• _KUTIPAN DOKUMEN_:
Kutipan ayat (فرهان مقبو ضة ) “maka hendaknya ada barang tanggungan
yang dipegang” merupakan anjuran memberikan jaminan untuk membina kepercayaan.
Akan tetapi jika sebagian kamu saling mempercayai meskipun tanpa jaminan,
hendaklah yang dipercaya itu menunaikan amanatnya.[5]
2.
Berdasarkan As-Sunnah
اشتري
رسوا الله صلى الله عليه وسلم من يهودي طعاما ورهنه د رعه (رواه البخارى و مسلم )
Dari Aisyah r.a.
menjelaskan bahwa Rasulullah SAW pernah membali makanan dari seorang Yahudi,
dan dia menggadaikan baju besinya (HR.
Bukhari dan Muslim).
3. Ijma’
ulama
Para ulama mmbolehkan akad gadai, namun mereka berbeda
pendapat apakah gadai dibolehkan di waktu mukim atau juga di kala mukim atau
hanya dalam perjalanan. Namun, para jumhur ulama berpendapat bahwa akad gadai
diperbolehkan baik dalam keadaan mukin maupun dalam kedaan perjalanan, pendapat
iniberdasarkan ayat dan praktik dari Nabi Muhammad SAW. Sedangkan para
mujtahid, Adl-Dlahak dan Ulama Dzahiriyah berpendapat bahwa akad gadai hanya
diperbolehkan saat dalam perjalanan, yang berdasarkan makna Dzahir dari ayat di
atas. Namun sesungguhnya pada ayat tersebut dapat dipahami bahwa lazimnya dalam
perjalanan sulit diperoleh orang yang mampu menuliskan hutang, yang oleh
karenanya untuk menjadikan kepercayaan adanya hutang, dan dilakukan dengan
adanya agunan.
Berdasarkan dalil tersebut, jumhur
ulama menyepakati kebolehan status hukum gadai (rahn).[6]
Agar gadai tersebut dilakukan sesuai dengan prinsip-prinsip syariah, maka
diperlukan adanya petunjuk (fatwa) dari institusi yang berwenang. Di Indonesia,
lembaga yang mempunyai kewenangan untuk memberikan fatwa adalah Dewan Syriah
Nasional-Majelis Ulama Indonesia (DSN-MUI). Terkait dengan gadai, fatwa-fatwa
yang telah dikeluarkan adalah:
1.
Fatwa Dewan Syriah Nasional-Majelis Ulama Indonesia No.
25/DSN-MUI/III/2002 tentang Rahn.
2.
Fatwa Dewan Syriah Nasional-Majelis Ulama Indonesia No.
26/DSN-MUI/III/2002 tentang Rahn Emas.
3.
Fatwa Dewan Syriah Nasional-Majelis Ulama Indonesia No.
09/DSN-MUI/IV/2000 tentang Pembiayaan Ijarah.
4.
Fatwa Dewan Syriah Nasional-Majelis Ulama Indonesia No.
10/DSN-MUI/IV/2000 tentang Wakalah.
5.

Data elemen dan posisi teks:
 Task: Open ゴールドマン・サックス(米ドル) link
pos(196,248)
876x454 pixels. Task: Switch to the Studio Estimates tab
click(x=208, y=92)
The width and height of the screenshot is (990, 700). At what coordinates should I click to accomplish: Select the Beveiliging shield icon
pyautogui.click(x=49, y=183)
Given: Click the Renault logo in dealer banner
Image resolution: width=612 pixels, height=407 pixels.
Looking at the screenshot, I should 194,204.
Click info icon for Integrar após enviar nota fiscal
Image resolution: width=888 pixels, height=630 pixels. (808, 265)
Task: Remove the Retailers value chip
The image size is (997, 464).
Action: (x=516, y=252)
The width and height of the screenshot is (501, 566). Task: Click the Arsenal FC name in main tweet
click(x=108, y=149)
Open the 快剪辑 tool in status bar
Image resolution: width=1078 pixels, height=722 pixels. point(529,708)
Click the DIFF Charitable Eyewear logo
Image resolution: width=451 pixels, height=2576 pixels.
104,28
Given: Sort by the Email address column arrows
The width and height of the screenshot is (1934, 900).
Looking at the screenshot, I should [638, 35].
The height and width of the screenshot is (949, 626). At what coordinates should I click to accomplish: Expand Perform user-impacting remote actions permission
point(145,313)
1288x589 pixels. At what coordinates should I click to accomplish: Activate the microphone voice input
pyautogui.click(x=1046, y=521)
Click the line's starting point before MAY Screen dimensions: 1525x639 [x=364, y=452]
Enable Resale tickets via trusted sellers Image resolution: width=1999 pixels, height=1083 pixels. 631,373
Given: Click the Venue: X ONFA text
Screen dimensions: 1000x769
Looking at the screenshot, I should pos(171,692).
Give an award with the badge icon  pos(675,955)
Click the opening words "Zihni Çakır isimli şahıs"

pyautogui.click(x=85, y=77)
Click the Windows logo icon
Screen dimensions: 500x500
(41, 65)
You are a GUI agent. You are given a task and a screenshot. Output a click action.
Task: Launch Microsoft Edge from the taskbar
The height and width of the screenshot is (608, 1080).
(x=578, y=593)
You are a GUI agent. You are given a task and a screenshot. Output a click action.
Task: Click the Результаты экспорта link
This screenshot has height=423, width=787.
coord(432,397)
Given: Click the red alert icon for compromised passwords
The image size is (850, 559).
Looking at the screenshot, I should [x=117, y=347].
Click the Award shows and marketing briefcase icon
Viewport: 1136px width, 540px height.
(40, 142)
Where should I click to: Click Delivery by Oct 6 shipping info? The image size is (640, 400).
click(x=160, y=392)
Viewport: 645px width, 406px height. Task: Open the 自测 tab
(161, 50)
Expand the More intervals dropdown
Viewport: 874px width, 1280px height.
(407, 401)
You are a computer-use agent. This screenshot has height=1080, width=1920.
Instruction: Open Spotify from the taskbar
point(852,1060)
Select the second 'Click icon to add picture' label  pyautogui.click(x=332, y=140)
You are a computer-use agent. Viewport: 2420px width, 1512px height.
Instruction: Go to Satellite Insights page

• _TUJUAN LATIHAN_: Salin kembali bagian teks tentang gadai mulai dari "Kutipan ayat (فرهان" sampai dengan "Bukhari dan Muslim).", dan tukar "jaminan" dengan "agunan".

• _JAWABAN_:
Kutipan ayat (فرهان مقبو ضة ) “maka hendaknya ada barang tanggungan
yang dipegang” merupakan anjuran memberikan agunan untuk membina kepercayaan.
Akan tetapi jika sebagian kamu saling mempercayai meskipun tanpa agunan,
hendaklah yang dipercaya itu menunaikan amanatnya.[5]
2.
Berdasarkan As-Sunnah
اشتري
رسوا الله صلى الله عليه وسلم من يهودي طعاما ورهنه د رعه (رواه البخارى و مسلم )
Dari Aisyah r.a.
menjelaskan bahwa Rasulullah SAW pernah membali makanan dari seorang Yahudi,
dan dia menggadaikan baju besinya (HR.
Bukhari dan Muslim).